Books & Blurbs
How to Avoid a Climate Disaster: The Solutions We Have and the Breakthroughs We Need by Bill Gates (Knopf; available from February 16, 2021)
In this book, American business magnate and philanthropist Bill Gates shares his ideas about how the world can get to zero greenhouse gas emissions in time to avoid a climate catastrophe.
Bill Gates has spent a decade studying climate change. With the help of experts in the fields of physics, chemistry, biology, engineering, political science, and finance, he has researched on what must be done to stop the planet's slide to a certain environmental disaster.
Drawing on his understanding of innovation and what it takes to get new ideas into the market, he describes the areas in which technology is already helping to reduce emissions, where and how the current technology can be made to function more effectively, where breakthrough technologies are needed, and who is working on these essential innovations. He proposes a concrete, practical plan for what we need to do over the next decade and beyond to build the tools that will help us eliminate greenhouse gas emissions while scaling up the powerful solutions we already have.
Outlawed by Anna North (Bloomsbury Publishing; available since January 5, 2021)
Set in late 19th-century in an alternative version of the Old West in which America’s sexual morality has shifted to prioritise fertility rather than chastity, Outlawed is a captivating Western that tells the tale of a group of outlaws led by a preacher-turned-robber known as the Kid who is determined to create a safe haven for outcast women.
After a year of marriage and no pregnancy, in a town where barren women are routinely hanged as witches, 18-year old Ada leaves behind everything she knows and joins up with the Hole-in-the-Wall Gang for protection. Voting in favour of the Kid’s plan to take over a town, Ada takes part in shootout action against the sheriff who has been chasing her from the start.
Featuring an irresistible and determined heroine, Outlawed is a fantastically cinematic adventure that dusts off the myth of the old West and reignites the glimmering promise of the frontier with an entirely new set of feminist stakes.
The Good Girls: An Ordinary Killing by Sonia Faleiro (Grove Atlantic; available since January 21, 2021)
This narrative reportage by award-winning Indian writer Sonia Faleiro is a masterly investigation into the real stories behind the tragic deaths of two girls amid an epidemic of violence against women.
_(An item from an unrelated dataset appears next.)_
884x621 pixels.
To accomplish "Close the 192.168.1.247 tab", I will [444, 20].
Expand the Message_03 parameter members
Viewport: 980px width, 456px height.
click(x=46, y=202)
In 2014, a gang rape and murder of two teenage girls was reported in the Katra Sadatganj village of Uttar Pradesh, India. In the following months, the investigation into their deaths would instigate a national conversation about sex and violence and gain international attention. Slipping deftly behind political manoeuvring, caste systems and codes of honour in a village in northern India, The Good Girls returns to the scene of these two girls’ short lives and shameful deaths, and asks: what is the human cost of shame? Interviewing everyone connected with the deaths to produce a storyline in which different versions of the truth jostle for credibility, Faleiro exposes the deep-rooted patriarchy of the Indian system.